━━━━━ Passage for review

At all the time intervals after the consumption of different kinds of flavored milk and plain sweetened milk, the pH in caries-active group I was significantly lower than group II (caries-free) which could be due to significant low baseline pH in caries-active group I which causes higher fall at various time intervals irrespective of the flavors taken. This observation was similar to one made by Stephan in 1944[26] and by Vrastsanos and Mandel in 1982[27] who found that in caries-free individuals, oral saliva pH value did not fall below its critical pH level after a glucose rinse. The possible explanation could be that in a caries-active group (DMFT ≥2) the salivary pH fall is increased due to the presence of dental caries, so neutralization of organic acids by saliva is a long procedure making them high caries risk individuals which are in agreement with the previous studies done by Azrak et al.,[28] Rodriquez,[23] and Anisimova et al.[29] which brings to light the fact that recovery back to baseline was quicker in caries-free subjects than caries-active individuals.

The conclusion from the current study shows that the maximum fall in salivary pH value occurred immediately after the consumption of milk irrespective of the flavor taken or the study group (cases or control). This higher drop could be attributed to the relatively lower natural pH of these commercially available flavored milk.

━━━━━━━━━━
━━━━━ Exercise data

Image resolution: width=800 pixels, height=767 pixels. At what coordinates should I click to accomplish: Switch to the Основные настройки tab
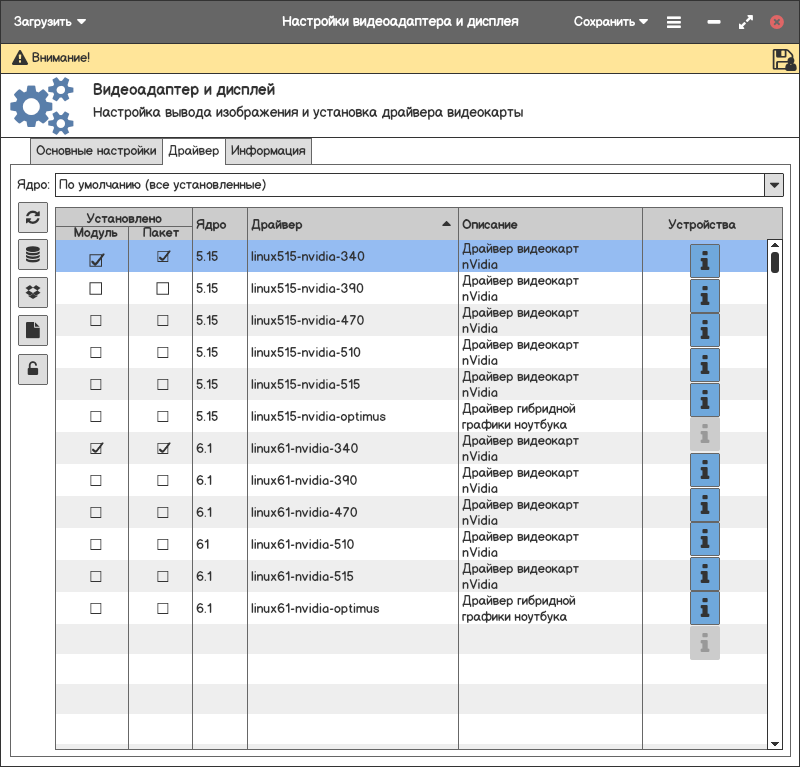[x=96, y=151]
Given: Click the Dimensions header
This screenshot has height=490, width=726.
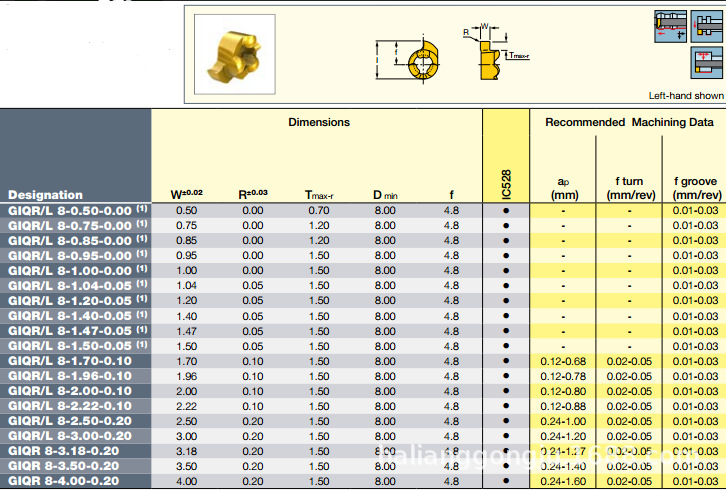Looking at the screenshot, I should tap(319, 122).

━━━━━━━━━━

What to work on:
1. According to the passage on salivary pH after milk consumption, what could account for the higher drop in salivary pH right after the milk was consumed? Answer in one to three sentences.
2. Write out the passage on salivary pH after milk consumption word for word, from "The conclusion from" up to and including "available flavored milk.".

Written responses:
1. The higher drop could be attributed to the relatively lower natural pH of the commercially available flavored milk.

2.
The conclusion from the current study shows that the maximum fall in salivary pH value occurred immediately after the consumption of milk irrespective of the flavor taken or the study group (cases or control). This higher drop could be attributed to the relatively lower natural pH of these commercially available flavored milk.